If you have a daughter between the age of 4-7 there’s a good chance you’ve seen the 2026 Academy Award winning movie, K-Pop Demon Hunters. I’ve seen (part of) it many times.
For those who haven’t, it’s about a group of adorable, young, female K-Pop stars—by all appearances as big and famous as Taylor Swift—whose side gig is to periodically battle and destroy a species of underworld demons. I like to joke to my wife to imagine if Taylor or Beyonce moonlighted as fierce, violent warriors. Childhood is fantastic.
The hook is that the group’s lead, Rumi, is secretly half-demon. As a result, parts of her body are covered in constitutional skin patterns that she shamefully conceals from her best friends and the world. Early in the movie, near the peak of her success (which somehow promises to help finally eradicate the demon realm) she begins to intermittently experience bouts of laryngitis that are supposedly due to her heritage—not her career. As outlined by Mayo Clinic, this is an extremely common symptom and challenge for singers, most of whom have no demon blood. Desperate for a resolution, her friend and bandmate, Zoe, refers her to a local “healer” in town.
I have been an acupuncturist and Chinese medicine clinician in New York for thirteen years. Herbal medicine is a huge part of my practice. I teach it at Pacific College of Health and Sciences and Virginia University of Integrative Medicine, and study Chinese medical texts every night. However, I frequently feel like the polarizing charge around the Covid vaccine during the pandemic has, in the minds of the “science is real” crowd, given us a bad, or at least an inadequate rap.
The local “healer” Rumi goes to ends up personifying many modern stereotypes about alternative medicine. His personality is kooky. On one hand, he can accurately “see through” each of Rumi’s friends, Mira and Zoe, into their souls, and tell them things about themselves they were barely aware of. On the other hand, he turns out to be a charlatan when they later peel away the label from the herbal potion he gives Rumi, revealing it to be grape juice.
I was fine with the idea of Taylor Swift and Beyonce working days as demon slayers, even with the proposed etiology of Rumi’s laryngitis being her demon heritage, as opposed to the more scientifically logical one of being a singer. But I must take exception to us (Eastern) herbalists being consistently portrayed as quacks—not to mention a contradictory one in this case, where said charlatan concurrently possesses a very impressive psychic intuition.
Chinese medicine is not inherently opposed to western medicine. Many generations ago, Chinese medicine doctors once crushed up smallpox scabs to then blow up the noses of people with the intention of inoculation. Most Chinese hospitals of our present generation contain and administer both western pharmaceuticals and Chinese herbs equally, sans contentious ego, depending on what they deem the best option for a patient. I’m confident if any layperson or doctor were to read the medical texts I do or listen to the scholars I do, they would see that those of us who study diligently think every bit as critically as MD’s—that the majority of us are neither frauds nor “insta-famous,” and we can diagnose as well as any internal paradigm.

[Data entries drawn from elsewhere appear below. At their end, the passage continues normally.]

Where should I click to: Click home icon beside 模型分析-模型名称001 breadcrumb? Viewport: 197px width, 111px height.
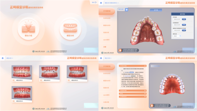[x=101, y=3]
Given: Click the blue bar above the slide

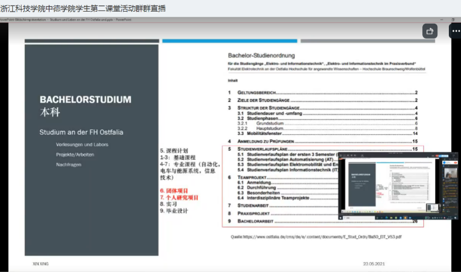Looking at the screenshot, I should point(229,40).
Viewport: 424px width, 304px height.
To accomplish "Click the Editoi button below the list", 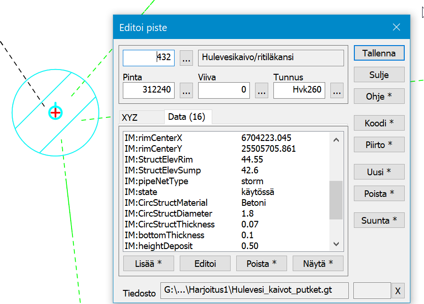I will 205,264.
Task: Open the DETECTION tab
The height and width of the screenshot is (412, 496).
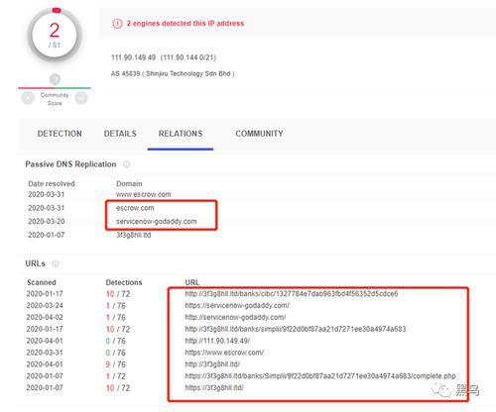Action: tap(60, 134)
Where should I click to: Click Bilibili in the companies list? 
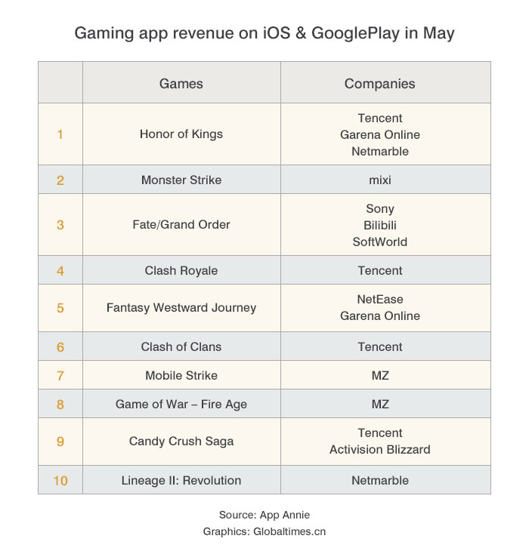(379, 225)
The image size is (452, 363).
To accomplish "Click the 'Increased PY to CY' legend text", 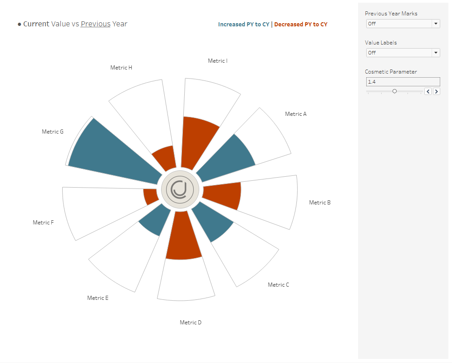I will click(243, 25).
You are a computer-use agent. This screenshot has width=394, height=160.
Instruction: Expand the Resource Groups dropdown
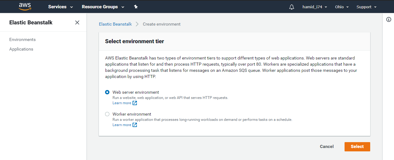pos(103,7)

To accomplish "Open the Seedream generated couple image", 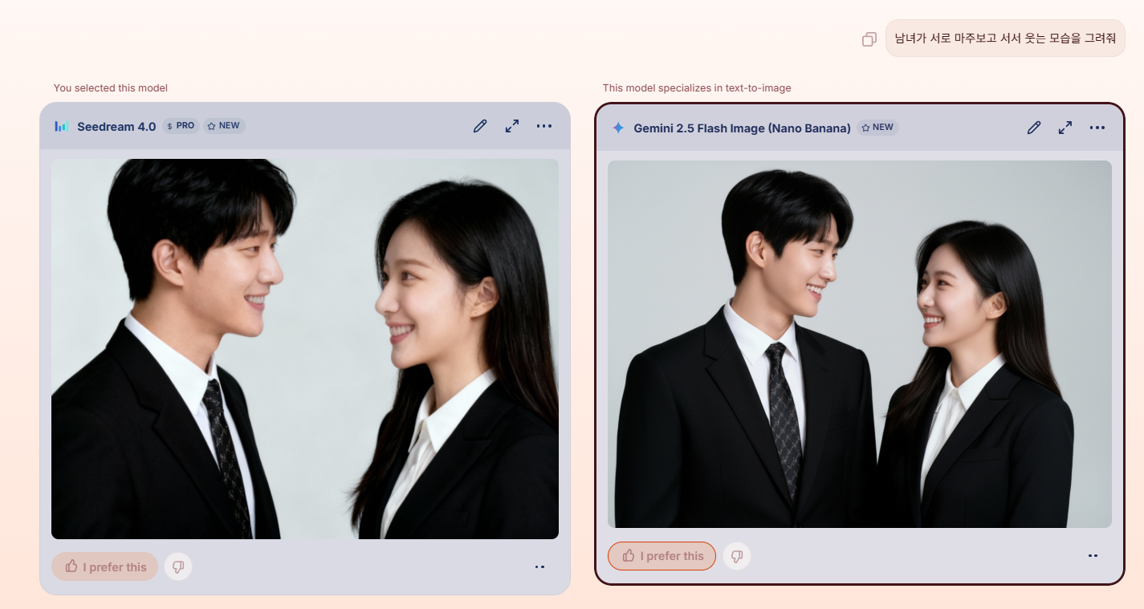I will [x=305, y=349].
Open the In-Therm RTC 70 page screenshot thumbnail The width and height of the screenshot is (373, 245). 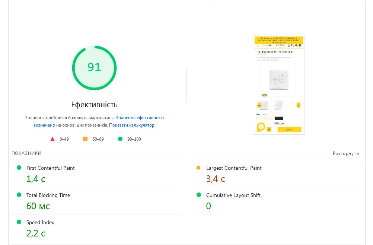[x=279, y=85]
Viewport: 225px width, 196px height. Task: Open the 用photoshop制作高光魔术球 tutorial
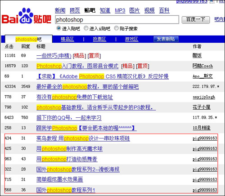pos(69,149)
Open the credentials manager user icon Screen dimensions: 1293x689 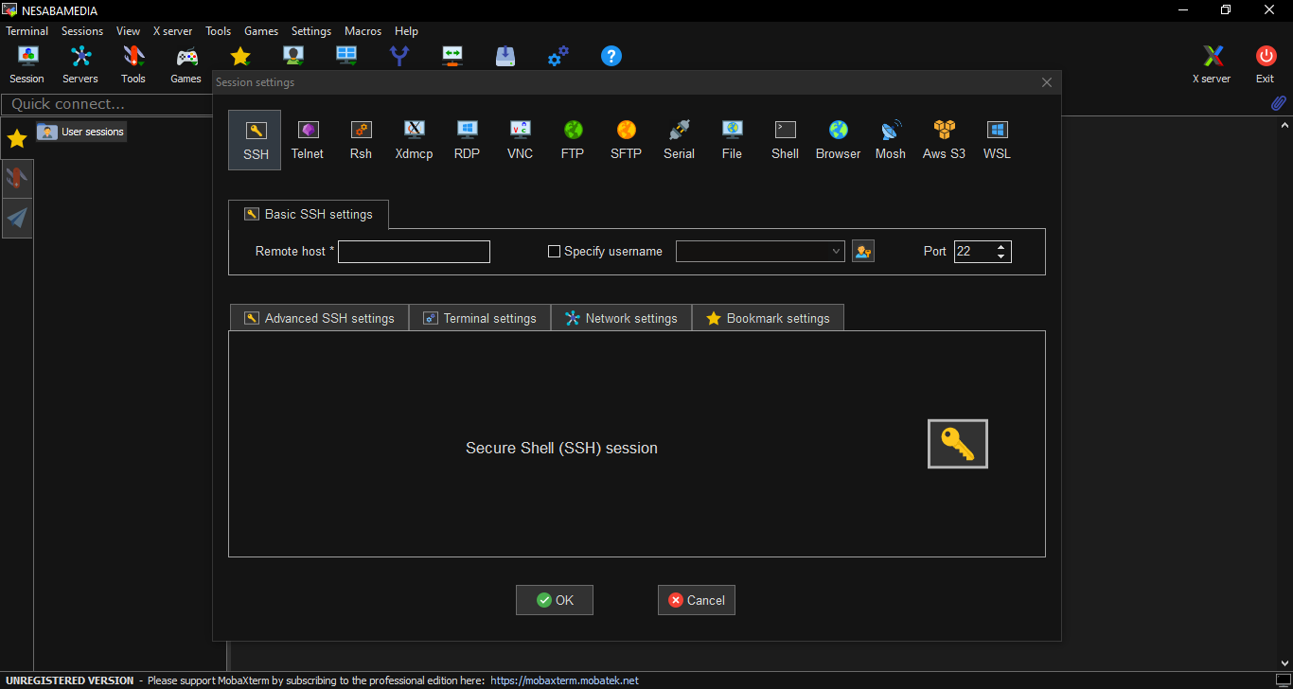click(x=862, y=251)
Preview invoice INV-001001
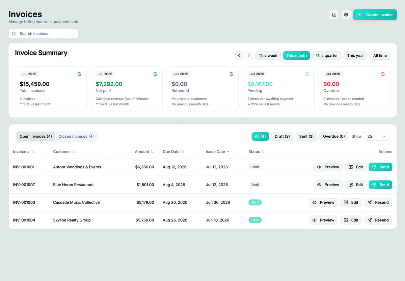The height and width of the screenshot is (281, 405). [328, 167]
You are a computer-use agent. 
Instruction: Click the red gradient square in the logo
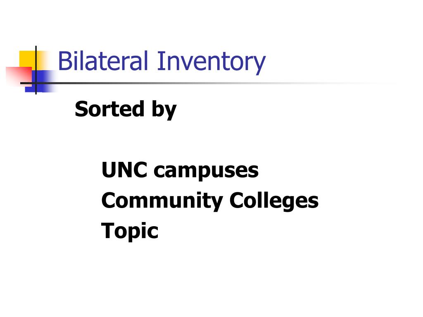(18, 76)
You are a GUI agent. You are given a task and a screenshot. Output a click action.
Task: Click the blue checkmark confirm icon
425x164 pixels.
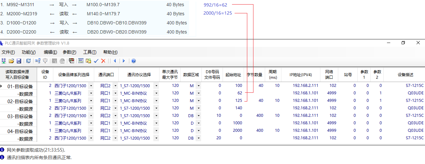click(x=96, y=61)
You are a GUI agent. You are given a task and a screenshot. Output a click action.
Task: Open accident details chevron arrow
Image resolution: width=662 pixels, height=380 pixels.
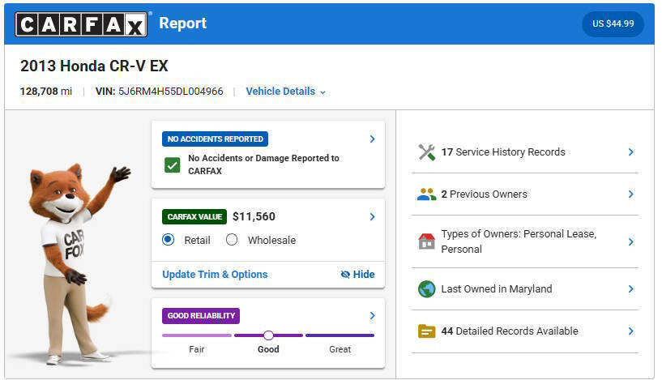(x=372, y=139)
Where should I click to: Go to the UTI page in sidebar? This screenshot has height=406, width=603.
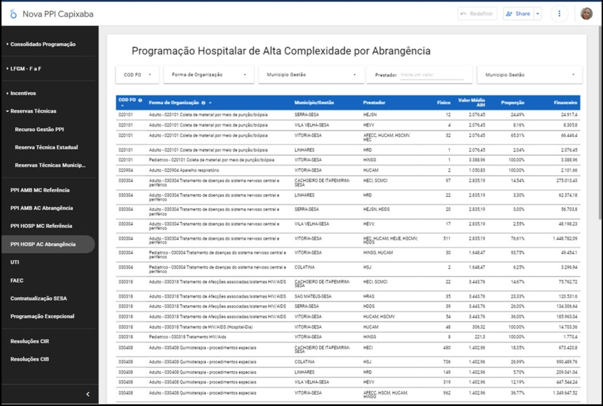pos(15,262)
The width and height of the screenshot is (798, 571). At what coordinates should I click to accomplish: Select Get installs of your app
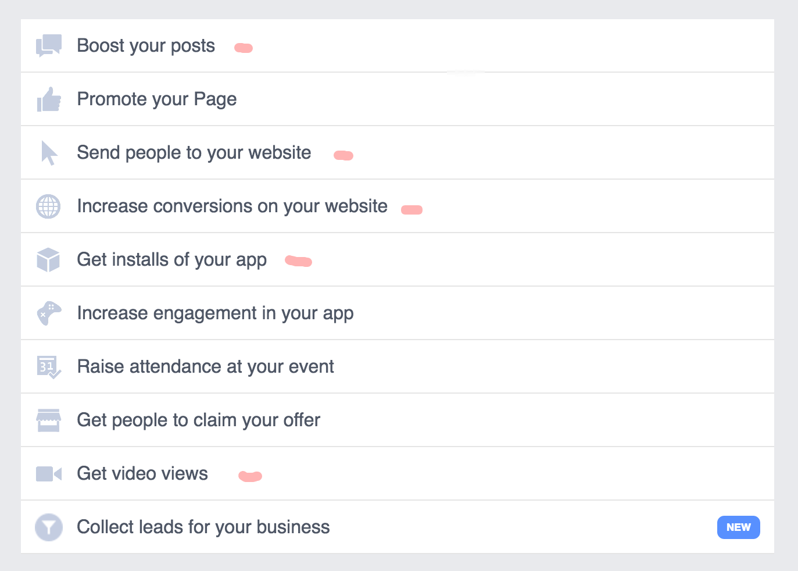(398, 260)
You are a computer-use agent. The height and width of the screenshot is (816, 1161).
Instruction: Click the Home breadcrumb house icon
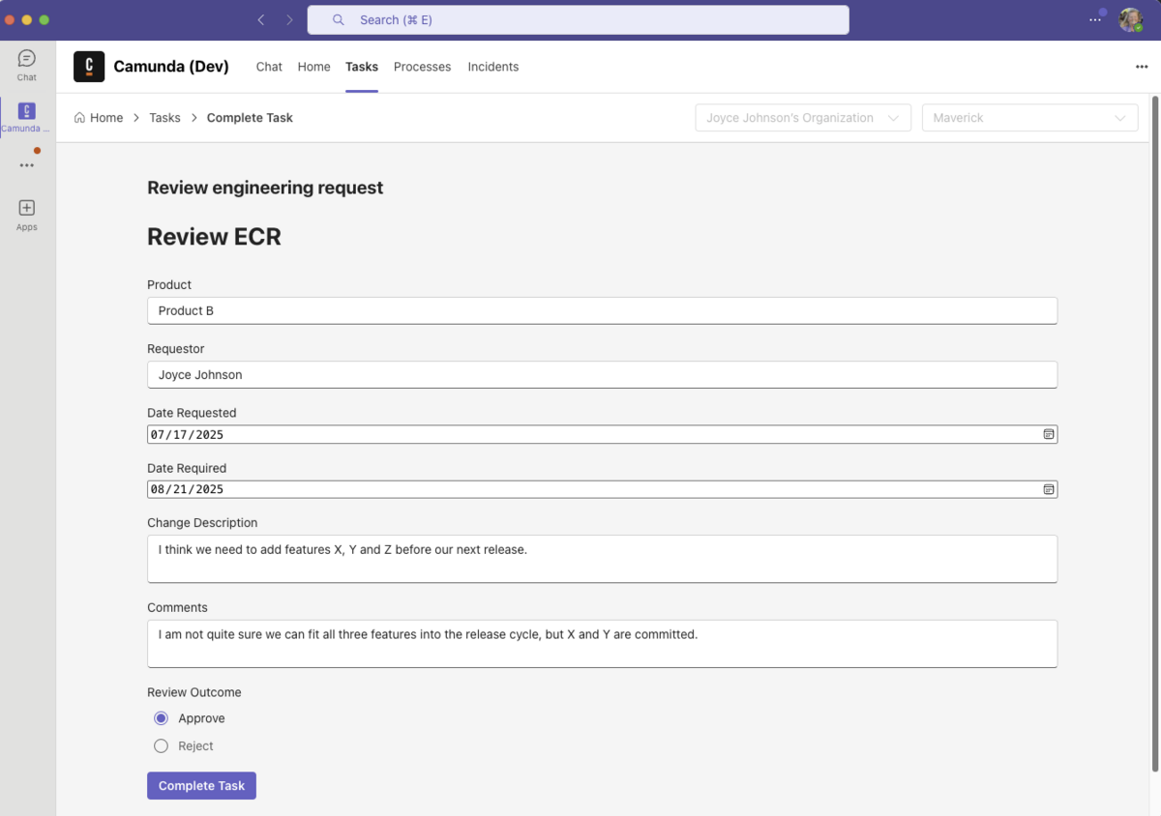[80, 117]
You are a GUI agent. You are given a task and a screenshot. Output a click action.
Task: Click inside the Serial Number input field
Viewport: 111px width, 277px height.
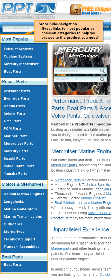76,70
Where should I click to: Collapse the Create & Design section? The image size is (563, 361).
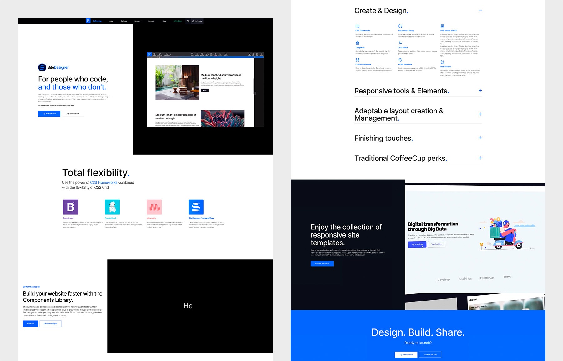[480, 10]
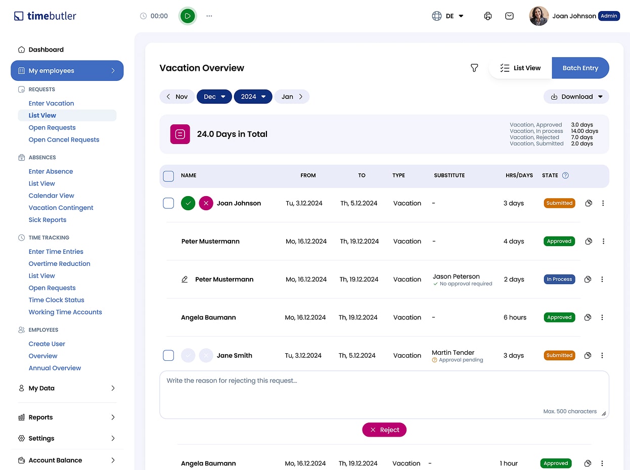Reject Joan Johnson's request with pink X

click(206, 203)

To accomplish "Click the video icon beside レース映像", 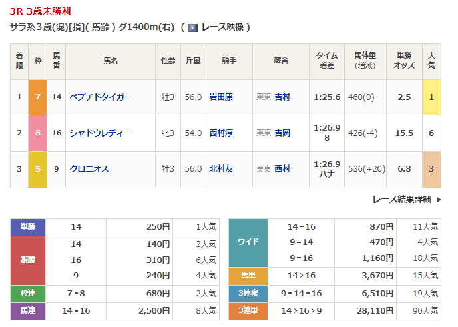I will 192,27.
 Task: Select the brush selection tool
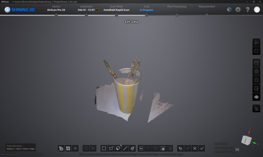coord(133,148)
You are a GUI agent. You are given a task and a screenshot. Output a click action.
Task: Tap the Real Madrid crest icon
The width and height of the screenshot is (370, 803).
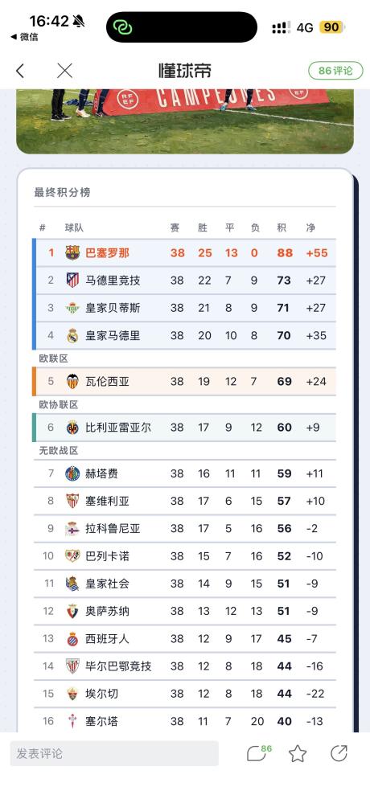[72, 335]
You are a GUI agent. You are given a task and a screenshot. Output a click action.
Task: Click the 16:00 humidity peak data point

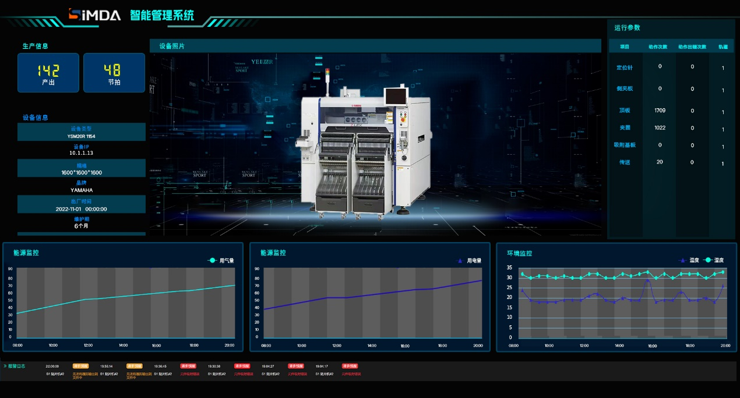click(x=647, y=280)
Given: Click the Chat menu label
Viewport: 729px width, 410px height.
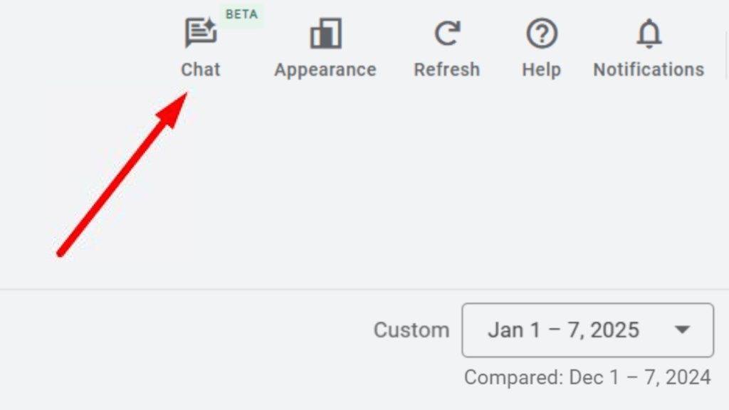Looking at the screenshot, I should pos(200,69).
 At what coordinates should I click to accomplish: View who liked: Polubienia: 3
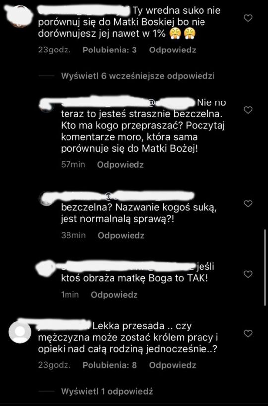click(x=110, y=50)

For what it’s worth, if Rumi’s voice problems were due more to her professional career, Chinese medicine has a lot to offer.
Our throats and voices derive functional fluids from our stomachs, which means singers are logically prone to dehydrating the digestive enzymes and healthy mucosal fluids of their microbiome. There are many ways to approach, depending on each patient’s unique body type.
If they are prone to general weakness and/or being thirsty for warm drinks Chinese or American ginseng can help. If they tend to low blood pressure and these same symptoms one might consider high doses of licorice, prepared with honey if they tend to feel more sensitive to cold, unprepared if more sensitive to heat. If they tend to nausea, sinus congestion, and/or a lack of thirst for water, pinellia root may help. If there is pain in the chest and phlegm in the throat, platycodi root can. There is also a classical formula from the Han Dynasty, “Jie Geng Tang,” which contains platycodi and licorice, a presentation no doubt combining phlegm trapped in the chest preventing functional fluids from reaching the throat.
Rumi would also be well advised to minimize the kimchi, as from a Chinese medical perspective both raw and spicy foods may cause vasoconstriction in the throat, the latter of which additionally dries out stomach fluids. Conversely, she should double down on the ramen and white rice, as “geng mi,” or rice can help generate stomach fluids.
I have no knowledge of herbal medicine or acupuncture reversing demon blood, but we can absolutely treat laryngitis, pharyngitis, and a whole host of chronic internal conditions. I am yet to meet a colleague with true psychic powers who can see through to patients’ souls, nor to know one who attempts to pass of grape juice as medicine.